Monday, 28 June 2010

6 week sprints? You’re not doing SCRUM!

I come across this quite a lot, if you’re doing more than 30 day sprints, you’re doing scrum all wrong. Whilst I agree with the sentiment of this, there are some projects where a longer sprint cycle can be beneficial – it all depends on your team structure and the work being delivered.

To set the background, for my current project, my dev team consists of;

  • 1 x architect (me)
  • 1 x onshore architect / team lead
  • 2 x onshore developers
  • 2 x offshore developers
  • 1 x sharepoint architect

We’re implementing a reasonably large custom built system for our client and each piece of work is reasonably lengthy, with each epic consisting of complex UI along with substantial work to implement a workflow spine process, which would then be supported by several common sub-processes (with complimentary UIs).

Obviously we break out the sub-processes into their own backlog items, and then break the epics down into use-cases (formal stories) that could be implemented in each iteration, but we found that with 2-4 week iterations, it wasn’t possible to cut it any other way than to deliver demonstrable product every other iteration.
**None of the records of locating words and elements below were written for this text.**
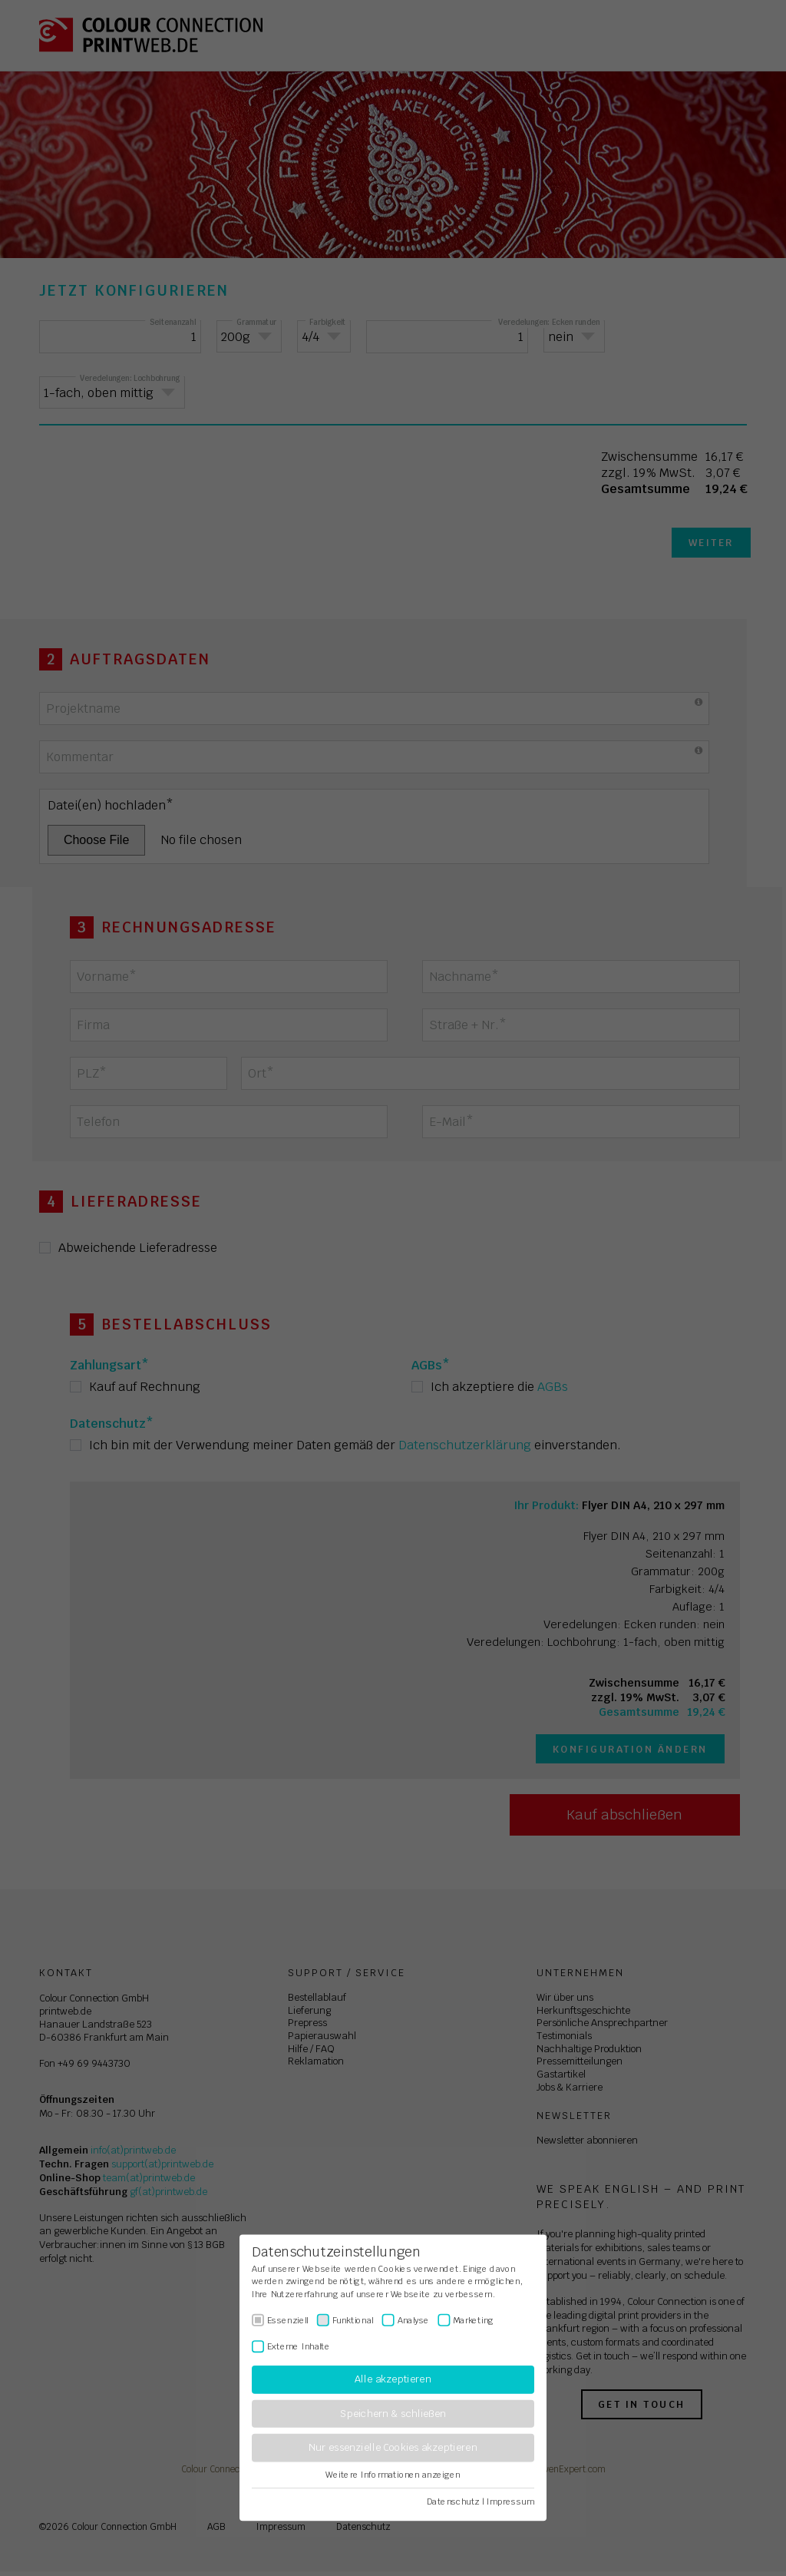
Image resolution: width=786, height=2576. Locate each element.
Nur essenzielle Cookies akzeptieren (393, 2448)
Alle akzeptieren (393, 2379)
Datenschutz (453, 2501)
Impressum (510, 2501)
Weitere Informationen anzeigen (392, 2474)
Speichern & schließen (393, 2413)
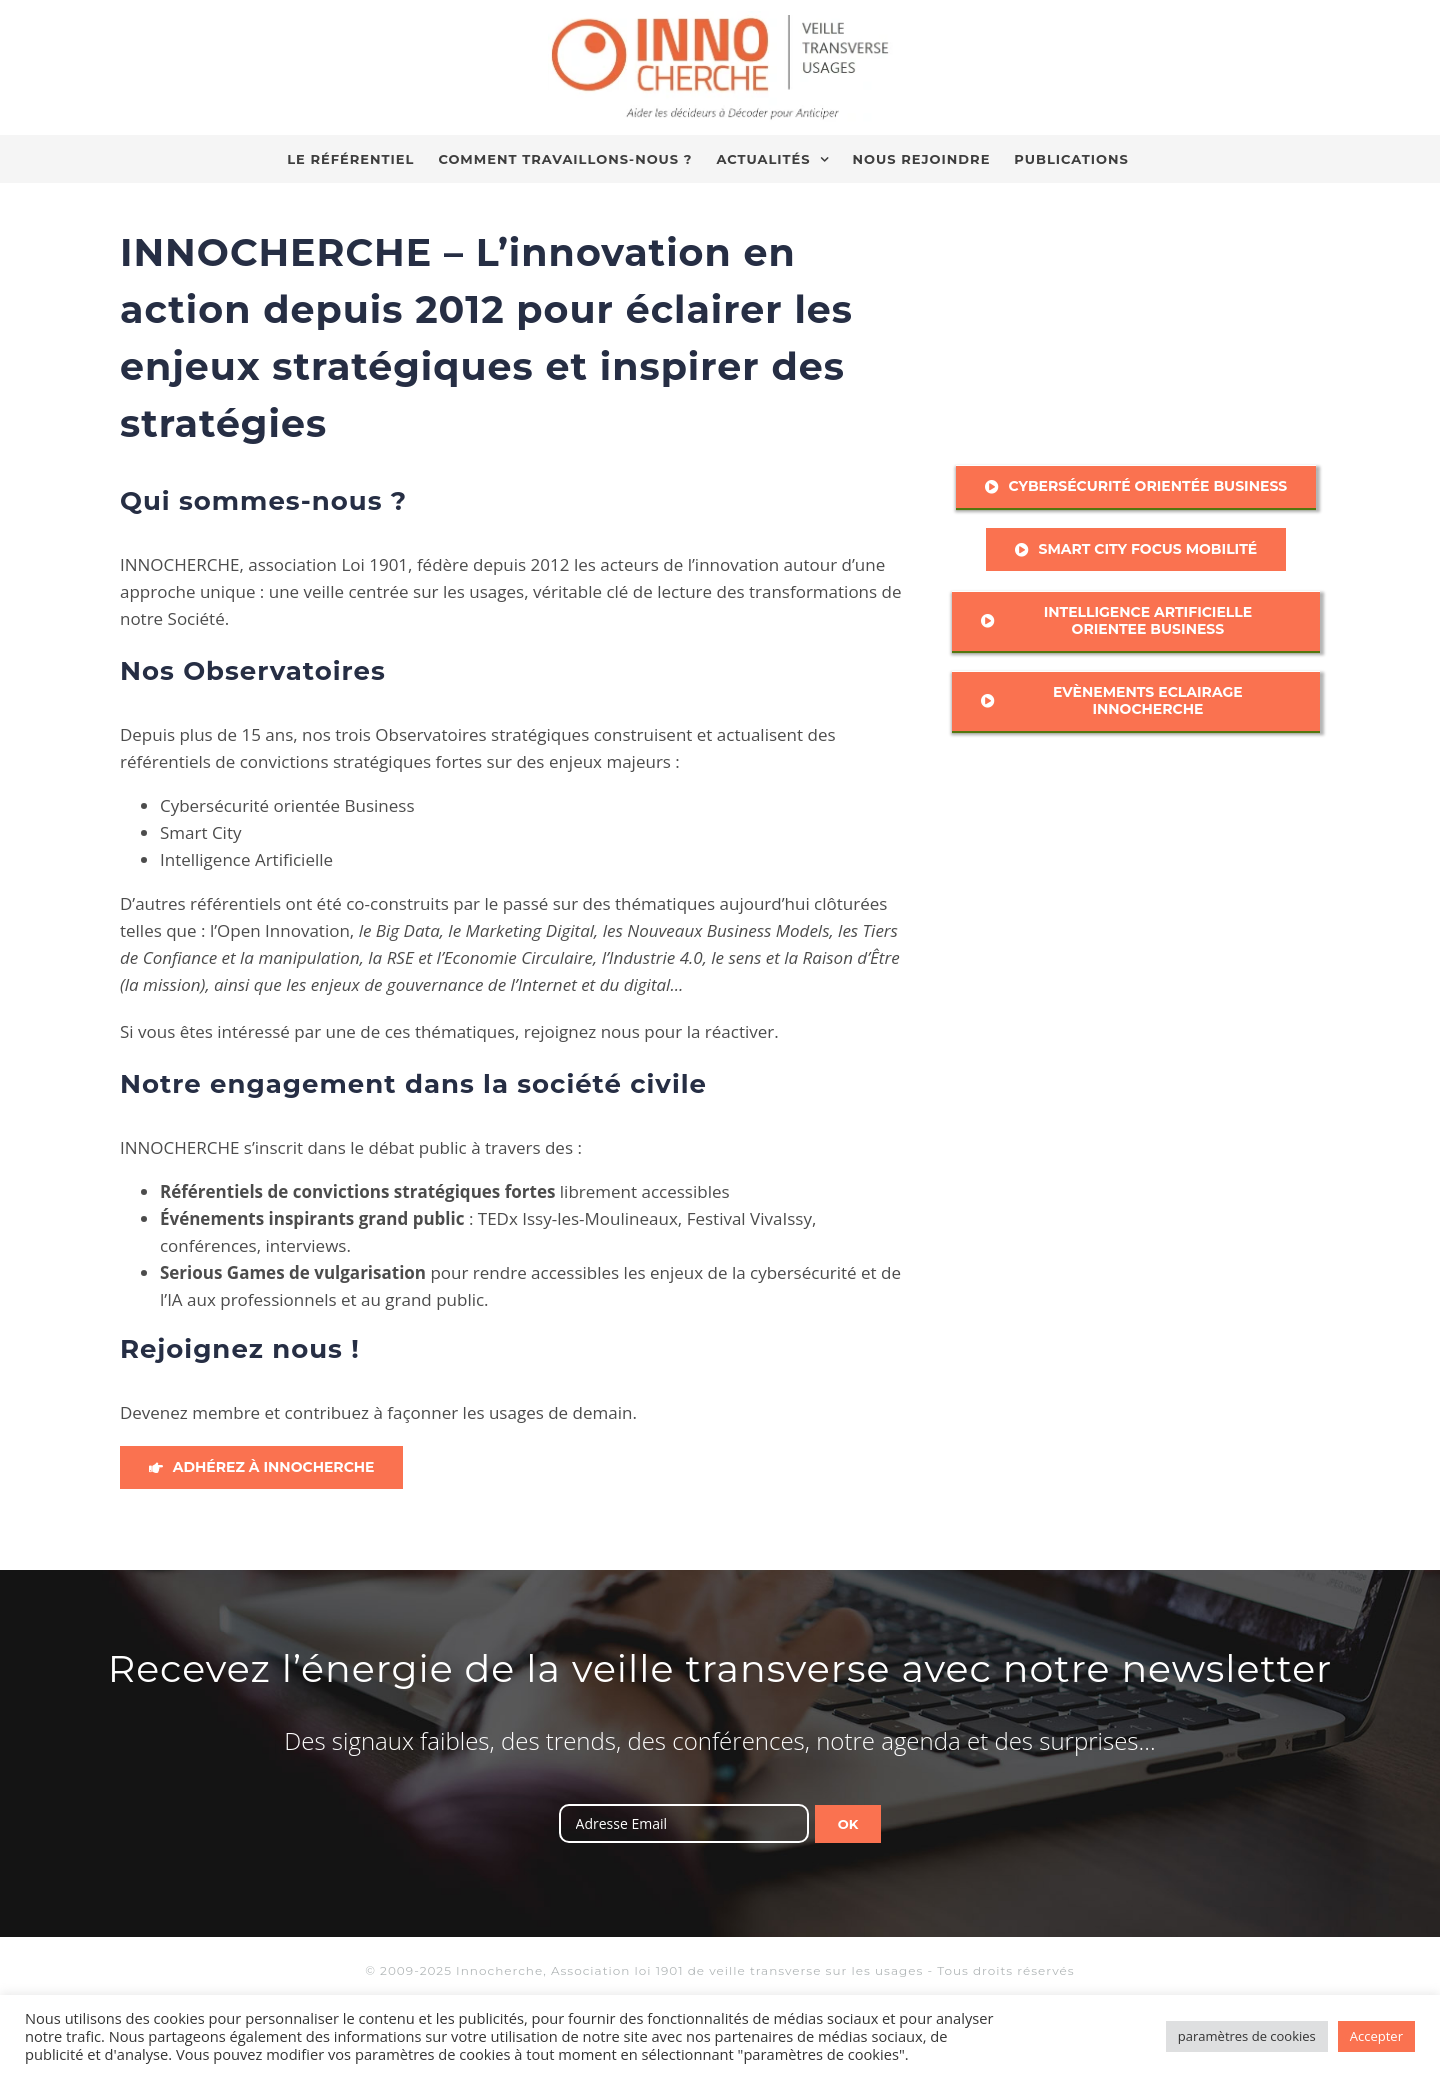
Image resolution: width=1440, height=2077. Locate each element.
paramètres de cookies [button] (1247, 2036)
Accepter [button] (1376, 2036)
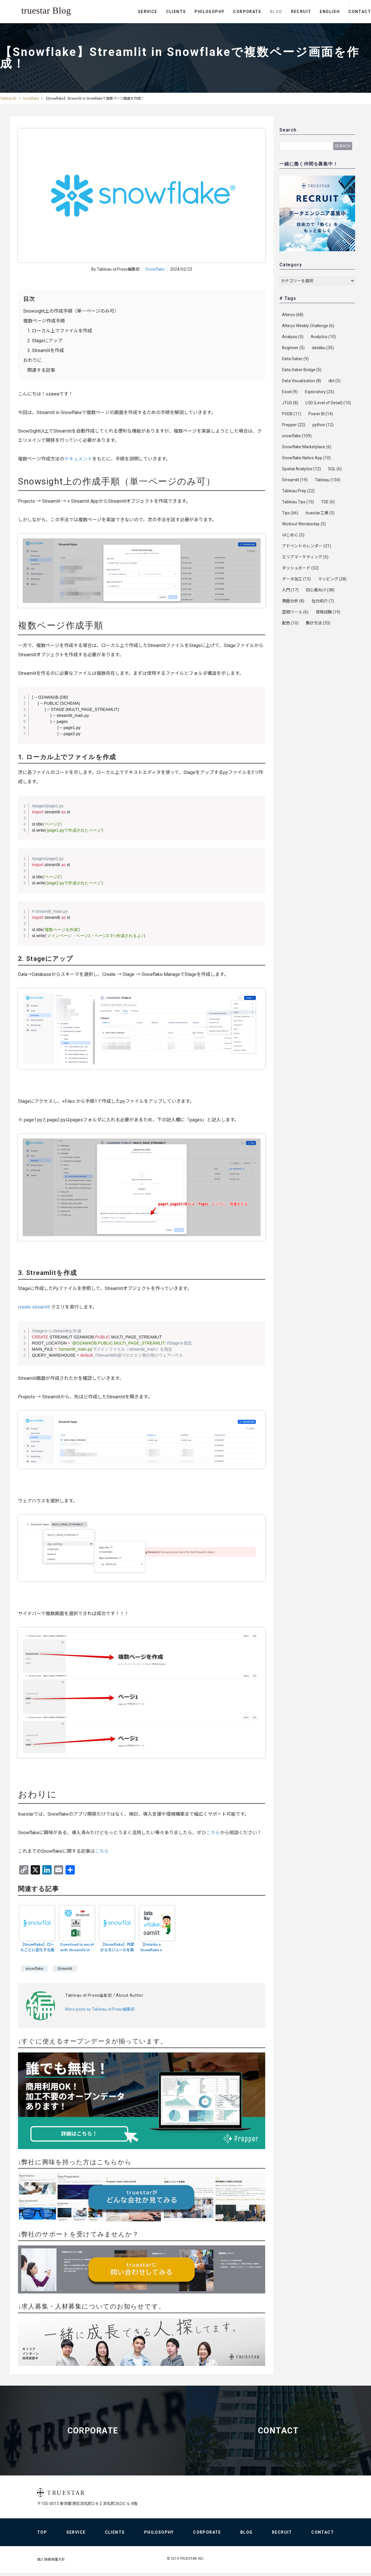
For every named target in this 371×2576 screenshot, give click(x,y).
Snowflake (31, 98)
Literally at the end of iteration A, we would be in an unfinished, unusable state, whilst half way through iteration B, we would finish that piece of work and start the next.

The reason for this is we would implement 2 or 3 of the main use cases per iteration, essentially having multiple concurrent work streams. Wrong? not in this case.

Many would argue that this was the wrong way to go about it, that we should have concentrated the entire effort in the sprint to one use case in order to complete it within the 4 week sprint, but I argue differently. Each use case is quite narrowly focussed, making it difficult for more than 2 people to work on the same use case at the same time. As such, Brookes Law applies. Too many chef’s spoil the broth – we’d have developers standing on each others toes left and right, so can’t add more resource to the use case implementation and the implementation of that one piece of work is too substantial to be delivered in a a 2-4 week iteration.

So, we broke the project down into 6 week sprints. More regimented scrum masters would argue that we aren’t doing scrum as a result of this decision, but I argue that such a comment is ridiculous. We’re still adhering to the very principles of scrum – we’re working from a backlog, we plan sprints into a sprint backlog, we deliver burn downs, we hold daily scrum meetings, we have a scrum master, a product owner, cross functional teams, regular demo’s to the business, and retrospectives – the only discernable difference is another 2 weeks on the sprint length to pragmatically cope with implementation of complex, atomic, use cases.

We’ve been running this way for 12 months now, and the results have been great. Open, honest, transparency between the project team and the business, and just as importantly, we delivered a month early. We’ve now rolled into another 6-8 months worth of work on the project and will be continuing to use this methodology.